▸ **Aim**
Output every line of the entries below as a JSON list of strings, one string per line, with blank lines and the pictures left out.

Entries for locating text and on-page items:
** BEGIN **

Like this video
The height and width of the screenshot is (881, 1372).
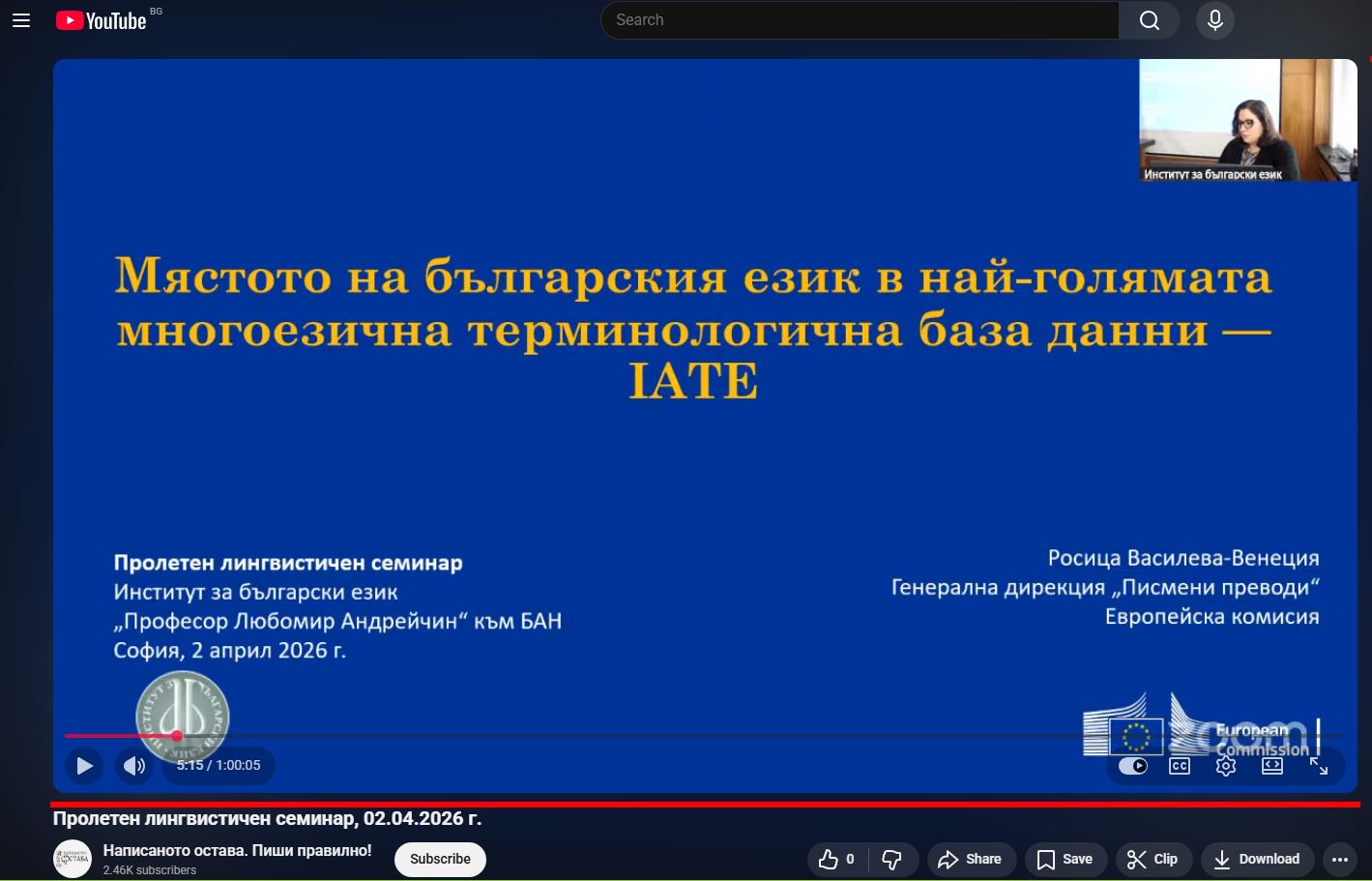[837, 859]
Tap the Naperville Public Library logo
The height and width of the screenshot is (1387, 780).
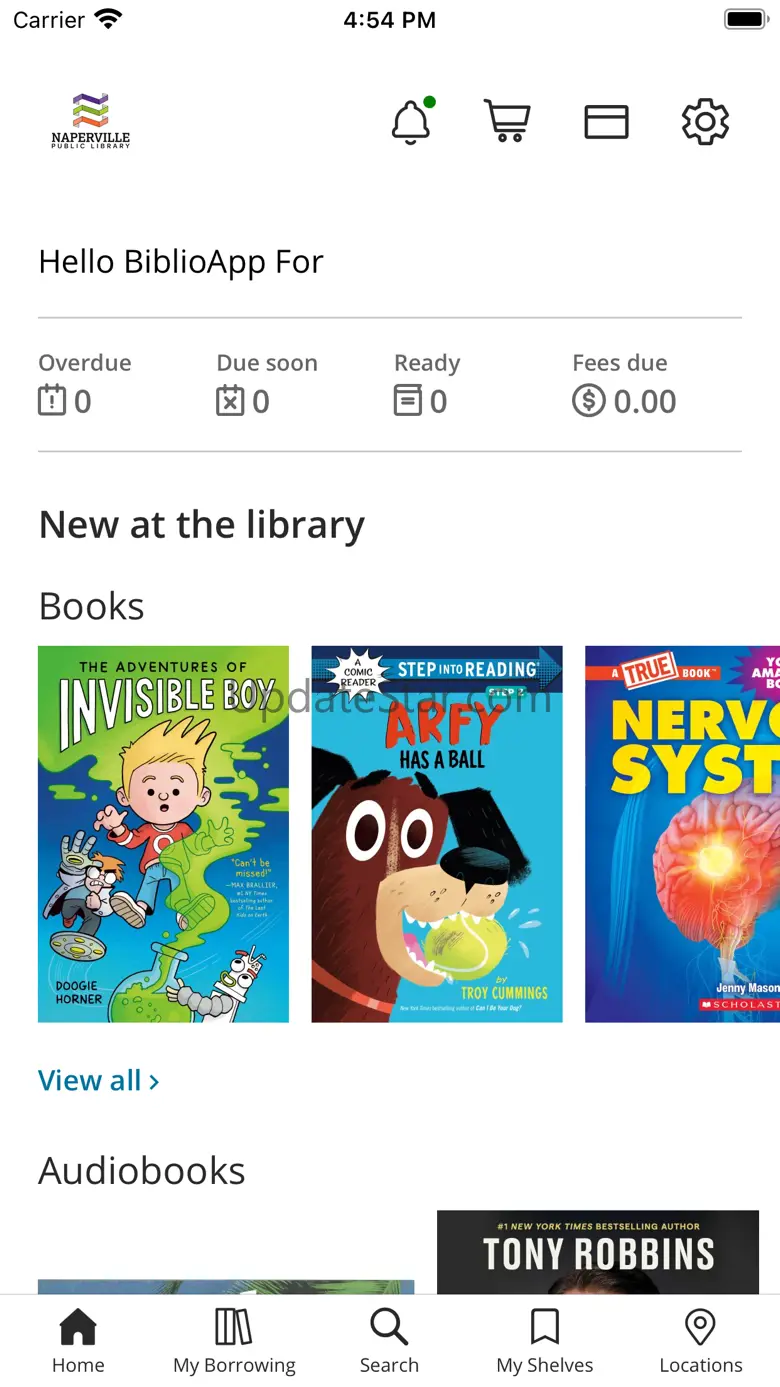coord(91,121)
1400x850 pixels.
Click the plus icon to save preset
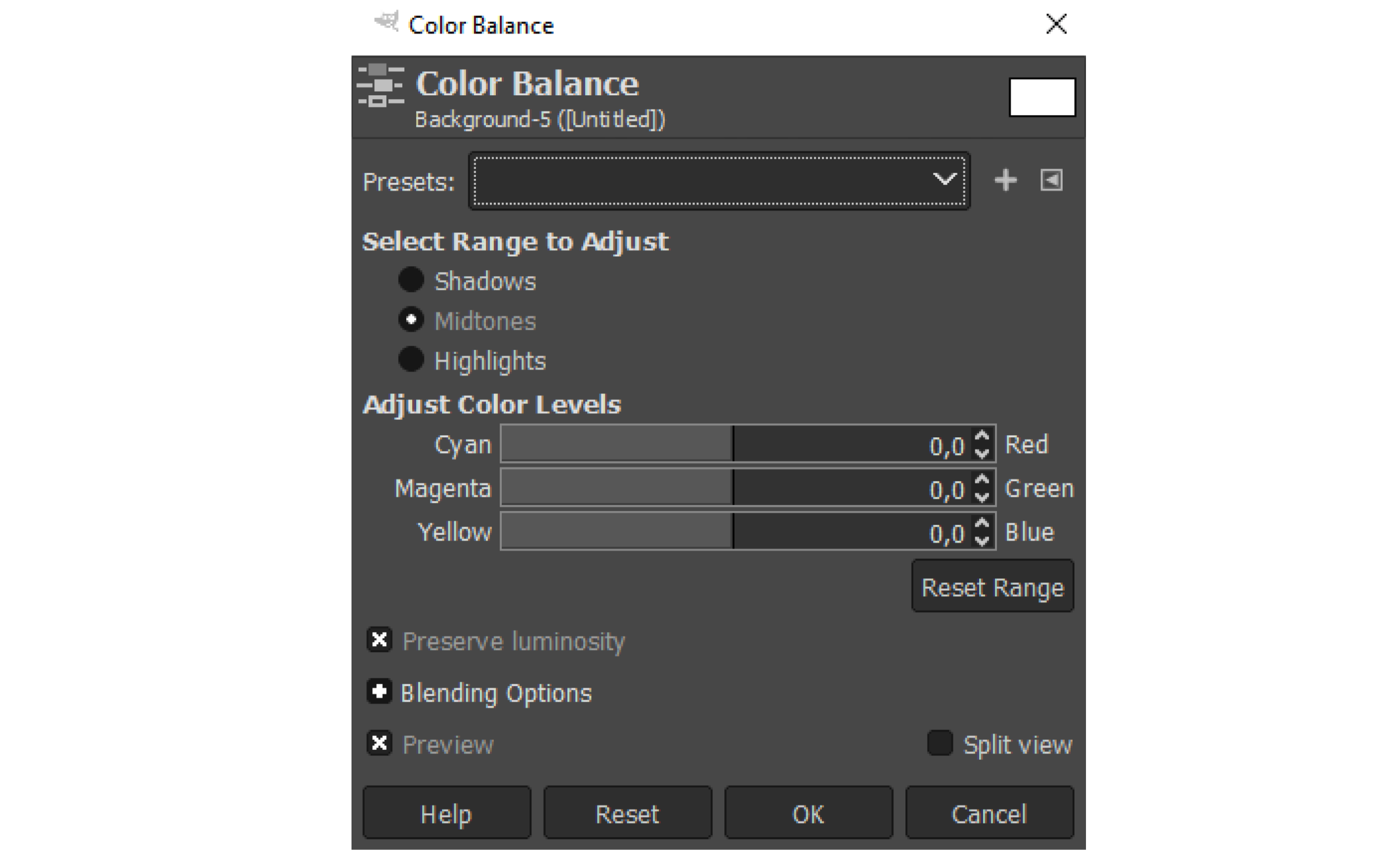point(1005,180)
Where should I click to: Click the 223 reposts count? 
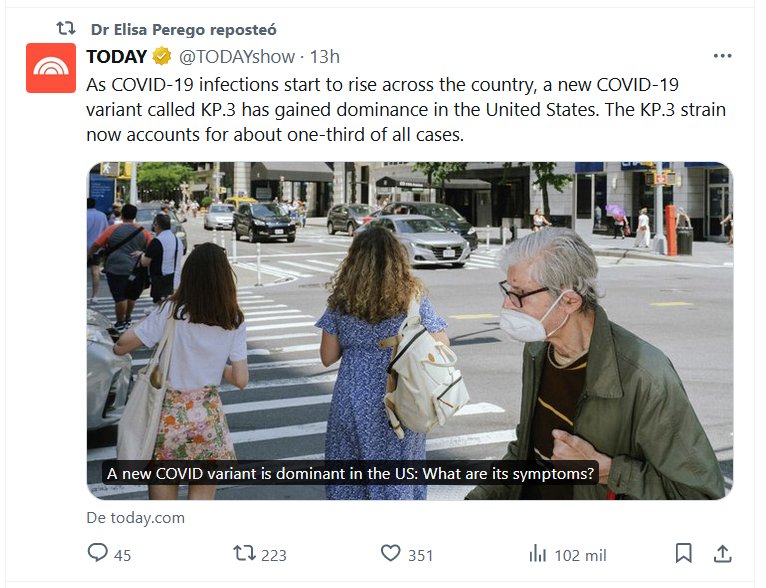[x=273, y=554]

** END **

▸ **Response**
[
  "Like this video",
  "The height and width of the screenshot is (881, 1372).",
  "[837, 859]",
  "Tap the Naperville Public Library logo",
  "The height and width of the screenshot is (1387, 780).",
  "coord(91,121)",
  "1400x850 pixels.",
  "Click the plus icon to save preset",
  "point(1005,180)",
  "Where should I click to: Click the 223 reposts count? ",
  "[x=273, y=554]"
]